SOURCE EXTRACT:
────────────────────

A practical bedside approach to any lump

Step 1 → Is it a swelling of skin or subcutaneous tissue? (Pinch the skin: moves with lump = skin/intradermal; skin free = subcutaneous or deeper.) Step 2 → Fluctuation? Positive = fluid/fat. Step 3 → Transillumination? Positive = clear fluid. Step 4 → Relation to surroundings: punctum (sebaceous), slip sign (lipoma), prominent on flexion (ganglion), transverse-only mobility (neurofibroma). Step 5 → Examine regional lymph nodes and the rest of the body (multiplicity → NF, lipomatosis).

Mnemonic for cyst contents on aspiration:

  • Keratin/cheesy → epidermoid (sebaceous)
  • Cholesterol crystals → branchial cyst
  • Clear gelatinous → ganglion
  • Straw-coloured/lymph → cystic hygroma

Investigations & investigation of choice

  • Clinical examination is usually sufficient for sebaceous cyst, lipoma, and ganglion.
  • Ultrasound — first-line imaging to confirm cystic vs solid, depth, and vascularity for any soft-tissue lump.
  • MRI — investigation of choice for large/deep lipomas, suspected liposarcoma, nerve sheath tumours, and to map extent.
  • CT/MRI before excising an external angular or midline dermoid (intracranial extension).

────────────────────

EXTRACTED INFORMATION:

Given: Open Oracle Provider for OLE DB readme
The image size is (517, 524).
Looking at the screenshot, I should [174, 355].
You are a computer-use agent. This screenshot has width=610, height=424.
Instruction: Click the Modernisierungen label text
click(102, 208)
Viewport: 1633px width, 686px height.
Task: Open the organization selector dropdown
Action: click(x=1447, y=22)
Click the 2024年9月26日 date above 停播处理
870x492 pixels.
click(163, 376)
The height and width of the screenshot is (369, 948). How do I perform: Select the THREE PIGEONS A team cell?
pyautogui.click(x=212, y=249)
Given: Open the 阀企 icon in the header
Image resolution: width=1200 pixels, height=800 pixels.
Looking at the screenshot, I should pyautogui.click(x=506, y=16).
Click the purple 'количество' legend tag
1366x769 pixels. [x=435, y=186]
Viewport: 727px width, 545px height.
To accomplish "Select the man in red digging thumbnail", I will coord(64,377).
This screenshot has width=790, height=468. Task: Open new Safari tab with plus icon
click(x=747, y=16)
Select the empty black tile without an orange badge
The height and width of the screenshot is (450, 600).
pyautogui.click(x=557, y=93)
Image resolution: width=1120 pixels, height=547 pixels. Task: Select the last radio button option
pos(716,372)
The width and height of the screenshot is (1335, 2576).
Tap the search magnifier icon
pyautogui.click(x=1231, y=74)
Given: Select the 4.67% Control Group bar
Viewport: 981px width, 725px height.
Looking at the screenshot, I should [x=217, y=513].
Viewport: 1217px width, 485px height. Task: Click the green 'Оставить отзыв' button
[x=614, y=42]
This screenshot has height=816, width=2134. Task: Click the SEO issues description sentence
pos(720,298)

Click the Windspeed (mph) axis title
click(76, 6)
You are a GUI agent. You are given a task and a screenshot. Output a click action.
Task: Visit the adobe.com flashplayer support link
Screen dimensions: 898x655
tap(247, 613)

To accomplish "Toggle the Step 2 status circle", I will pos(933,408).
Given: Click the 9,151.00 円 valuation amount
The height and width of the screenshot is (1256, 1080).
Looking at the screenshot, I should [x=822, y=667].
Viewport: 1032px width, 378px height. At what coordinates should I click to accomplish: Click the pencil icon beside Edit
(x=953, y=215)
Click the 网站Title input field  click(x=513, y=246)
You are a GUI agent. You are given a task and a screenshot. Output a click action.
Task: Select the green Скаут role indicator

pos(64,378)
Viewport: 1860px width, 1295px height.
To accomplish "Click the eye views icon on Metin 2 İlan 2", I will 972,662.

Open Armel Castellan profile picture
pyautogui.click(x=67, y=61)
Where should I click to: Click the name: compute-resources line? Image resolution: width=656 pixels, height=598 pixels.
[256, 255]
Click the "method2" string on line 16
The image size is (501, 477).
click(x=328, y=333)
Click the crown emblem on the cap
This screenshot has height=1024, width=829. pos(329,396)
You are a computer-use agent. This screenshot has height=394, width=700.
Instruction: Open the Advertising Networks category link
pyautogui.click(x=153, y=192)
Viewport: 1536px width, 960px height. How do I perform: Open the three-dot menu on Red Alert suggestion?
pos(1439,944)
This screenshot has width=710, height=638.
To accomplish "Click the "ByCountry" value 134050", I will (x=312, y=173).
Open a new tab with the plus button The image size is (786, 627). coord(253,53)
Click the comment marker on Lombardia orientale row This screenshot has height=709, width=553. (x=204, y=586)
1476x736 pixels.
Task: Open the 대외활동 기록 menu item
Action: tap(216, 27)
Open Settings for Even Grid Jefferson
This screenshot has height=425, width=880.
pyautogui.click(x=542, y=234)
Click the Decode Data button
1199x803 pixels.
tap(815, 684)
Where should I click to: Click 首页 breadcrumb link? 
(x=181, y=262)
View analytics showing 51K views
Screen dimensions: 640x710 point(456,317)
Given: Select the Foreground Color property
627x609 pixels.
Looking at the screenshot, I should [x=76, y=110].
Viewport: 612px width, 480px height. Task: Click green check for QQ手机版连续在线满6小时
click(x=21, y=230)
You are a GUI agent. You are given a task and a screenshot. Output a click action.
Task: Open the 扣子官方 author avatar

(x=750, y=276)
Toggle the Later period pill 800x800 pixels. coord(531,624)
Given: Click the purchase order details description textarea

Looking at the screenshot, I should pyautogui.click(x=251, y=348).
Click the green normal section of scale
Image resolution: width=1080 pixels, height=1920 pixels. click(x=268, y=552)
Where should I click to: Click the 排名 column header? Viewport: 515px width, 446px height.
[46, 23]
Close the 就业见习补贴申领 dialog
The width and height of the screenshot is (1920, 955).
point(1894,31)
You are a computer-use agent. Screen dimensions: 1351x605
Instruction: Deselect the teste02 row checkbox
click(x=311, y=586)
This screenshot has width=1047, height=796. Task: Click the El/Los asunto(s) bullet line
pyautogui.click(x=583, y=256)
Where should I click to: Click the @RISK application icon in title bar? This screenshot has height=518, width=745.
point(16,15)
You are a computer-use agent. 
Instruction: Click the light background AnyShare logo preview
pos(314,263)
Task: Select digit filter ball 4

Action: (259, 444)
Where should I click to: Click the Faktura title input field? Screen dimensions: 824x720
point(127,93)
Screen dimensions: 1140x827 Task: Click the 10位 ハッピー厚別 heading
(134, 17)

────────────────────

EXERCISE TASKS:
[a] In the lump-examination text, which imaging study is the investigation of choice for a suspected liposarcoma?
[b] Repeat word for word the stretch of the lump-examination text from "Mnemonic for cyst" through "any soft-tissue lump.".
[c] Continue the lump-examination text from the point where it ends.

OUTPUTS FOR THE TASKS:
[a] MRI

[b]
Mnemonic for cyst contents on aspiration:

  • Keratin/cheesy → epidermoid (sebaceous)
  • Cholesterol crystals → branchial cyst
  • Clear gelatinous → ganglion
  • Straw-coloured/lymph → cystic hygroma

Investigations & investigation of choice

  • Clinical examination is usually sufficient for sebaceous cyst, lipoma, and ganglion.
  • Ultrasound — first-line imaging to confirm cystic vs solid, depth, and vascularity for any soft-tissue lump.

[c]
  • FNAC / excision biopsy — when malignancy suspected (rapidly growing, >5 cm, fixed, painful).
  • Thyroglossal/branchial cyst — USG neck + thyroid status (a thyroglossal "cyst" may be the only functioning thyroid tissue — confirm a normal thyroid before excision).

Management principles (drug/procedure of choice)

Lesion Treatment of choice
Sebaceous cyst Complete excision with cyst wall
Cock's peculiar tumour Wide excision (rule out SCC)
Dermoid cyst Excision; image first if midline/angular
Lipoma Excision if symptomatic/atypical
Liposarcoma Wide local excision ± radiotherapy
Ganglion Surgical excision of cyst + stalk
Neurofibroma (solitary, symptomatic) Excision
Thyroglossal cyst Sistrunk operation
Branchial cyst/fistula Complete excision of tract
Cystic hygroma Sclerotherapy (OK-432) first-line

Recently asked / exam angle

  • Image of a scalp swelling with a punctum → sebaceous (epidermoid) cyst; commonest scalp swelling.
  • "Slip sign positive, skin freely mobile" → lipoma (universal tumour).
  • Painful multiple lipomas in an obese woman → Dercum's disease.
  • Wrist swelling more prominent on flexion, transilluminant → ganglion; excision = best treatment.
  • Bilateral acoustic neuromas → NF-2 (chromosome 22); café-au-lait + Lisch nodules → NF-1 (chromosome 17).
  • Swelling moving with tongue protrusion → thyroglossal cyst → Sistrunk operation.
  • Cyst at anterior border of SCM with cholesterol crystals → branchial cyst.
  • Infant, posterior triangle, brilliantly transilluminant → cystic hygroma; OK-432 sclerotherapy.
  • Sebaceous cyst NOT on palms/soles (no sebaceous glands) — frequently asked one-liner.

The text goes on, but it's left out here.